The Haringey Development Vehicle, or HDV, looks at those large, well planned council estates, with large amounts of green space between the buildings (which still achieved high densities) and sees it just as acreage, ripe for development with large numbers of high market price units with the odd sop of unaffordable “affordable” housing. It’s perhaps unfortunate that there are some people currently living there, homes and communities, but CPOs, minimal compensation and vague promises that will never be kept will soon deal with that. And £2 billion of public property is gifted to the developers who will doubtless find various ways to reward those benefactors generous with what they do not own.

It should be criminal, but we don’t generally have laws against the kind of crimes that make the rich wealthier, which is after all how those who make the laws – and particularly the monarchy and aristocracy – got where they are.

You can read about what happened when the march reached the council offices, and you can see it in the pictures. Technically there were a few problems as the light was getting a little low, and there was a lot of crowding and movement. It was hard to get to the right place, and hard to keep the camera still while taking pictures. Once again it was a situation where the 16mm fisheye proved its worth. I had been taking pictures of people behind the barriers in front of the council offices at ISO 800 when the rush to the doors began, and had to climb over a railing to get rapidly near the doors rather than take a longer route around. Around the entrance was a dense, surging crowd, in the middle of which I needed to increase the ISO and make some lens changes.

I began photographing with the 18-35mm on the D750, changing the ISO to 3200, then decided I needed a wider view and put the 16mm fisheye onto the D810. It also has the advantage at f2.8 of being a faster lens. Unfortunately it was only after taking a few images, some of them rather blurred, that I realised I had left the ISO at 800, and needed to increase it. I soon spotted another mistake too; I’d been using the D810 with my 28-200 telephoto in DX mode (makeing it a 42-300 equivalent) and had left it in DX mode rather than switch to FX. When things really happen suddenly like this it is hard to get everything right.

Things calmed down a little and I suddenly saw that some of the protesters were heading for the back of the building and rushed to follow them. Soon I was standing against a huge glass window there feeling it flex around half an inch or more as the protesters attacked it, and at first I stood back a few inches to avoid the movement shaking my camera before deciding there was a good chance it would shatter and I wasn’t in a good place. I rapidly moved back a couple of meters, just as the police rushed in from the front of the building and formed a line across the front to stop protesters trying to break it down. I did feel a little relieved.

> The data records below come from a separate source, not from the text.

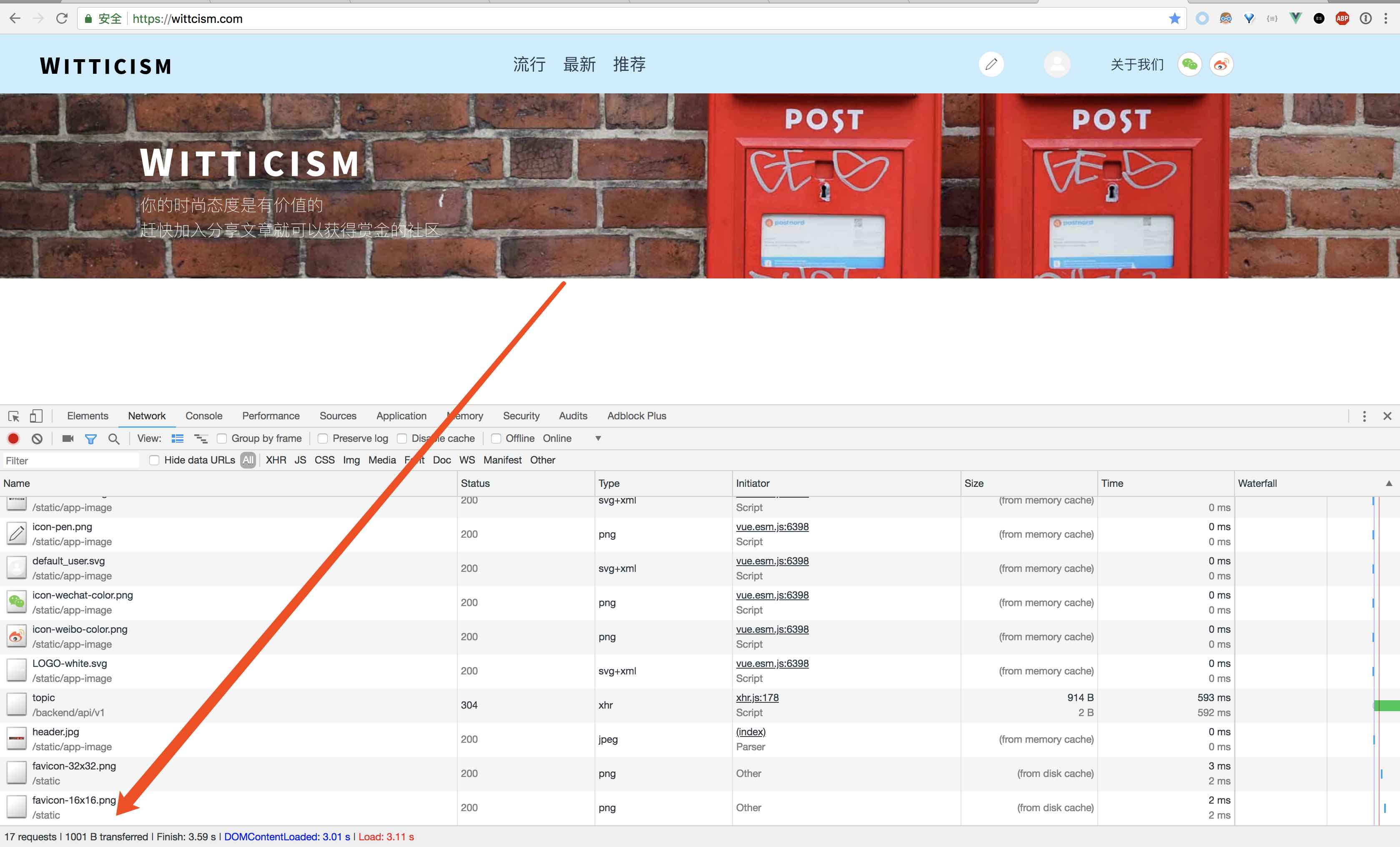Check the Group by frame option
This screenshot has width=1400, height=847.
click(x=222, y=439)
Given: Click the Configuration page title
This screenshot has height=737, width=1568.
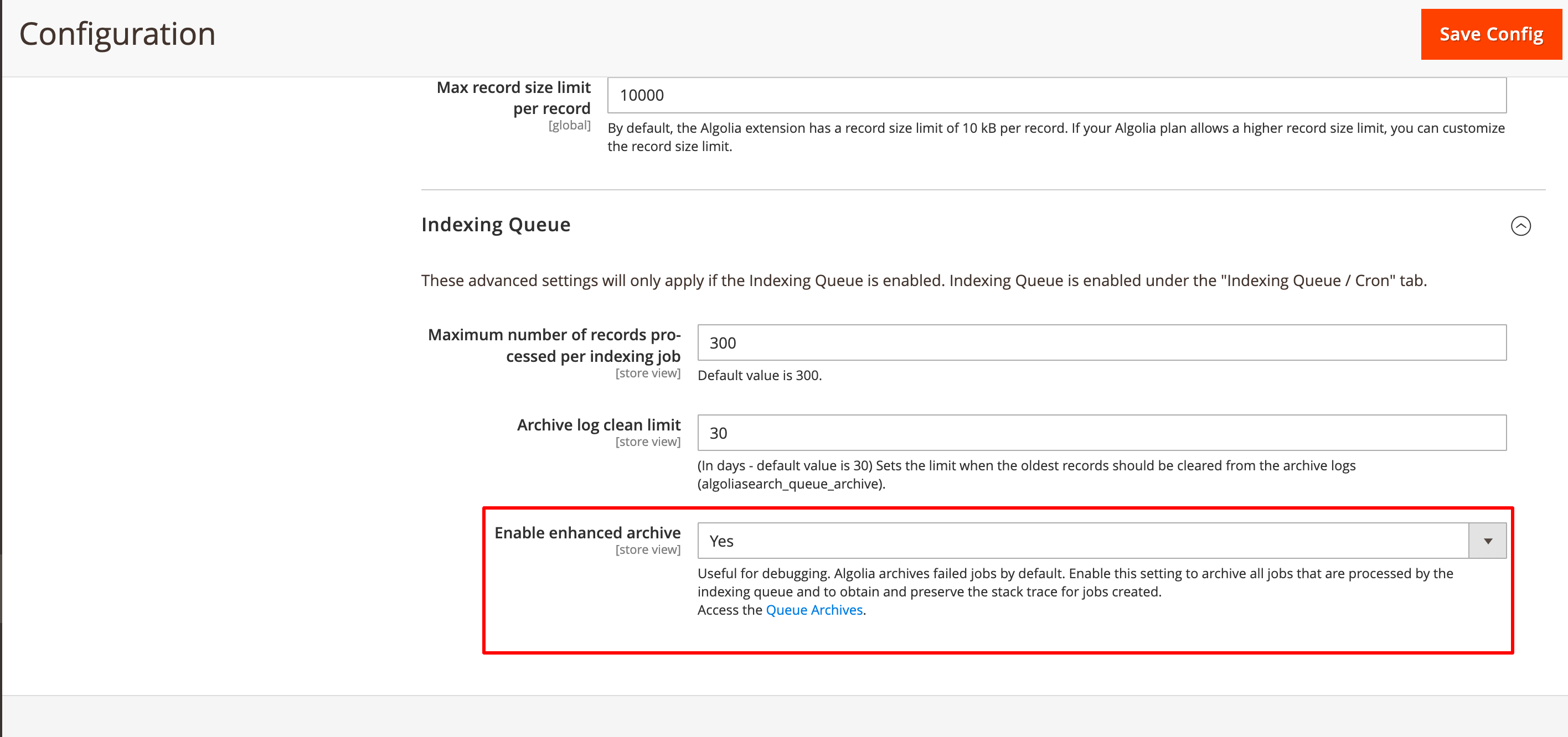Looking at the screenshot, I should click(117, 34).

Those inside the council offices were still looking very worried, but the police stood their ground but sensibly didn’t try to take much action as they were greatly outnumbered, and the situation slowly settled down, with a rally with speeches taking place on the steps at the front of the building. Inside the council meeting continued, though they would have been very aware of the strength of feeling being demonstrated outside. Not all of the councillors had managed to get into the meeting, and there were a few protesters inside who were unable to leave, but it seemed clear that there would be little else for me to photograph and I left for home.

Council meetings now are largely a matter of rubber-stamping the decisions already taken by a very small group of cabinet members, with little real attempt at discussion, and I’m told that this was the case, with the plans passing through to the next stage. There will of course be further protests, as well as attempts to challenge the decision in the courts, and it seems likely that a number of councillors backing the HDV will lose their seats in the May elections, though this may be too late to stop the plans.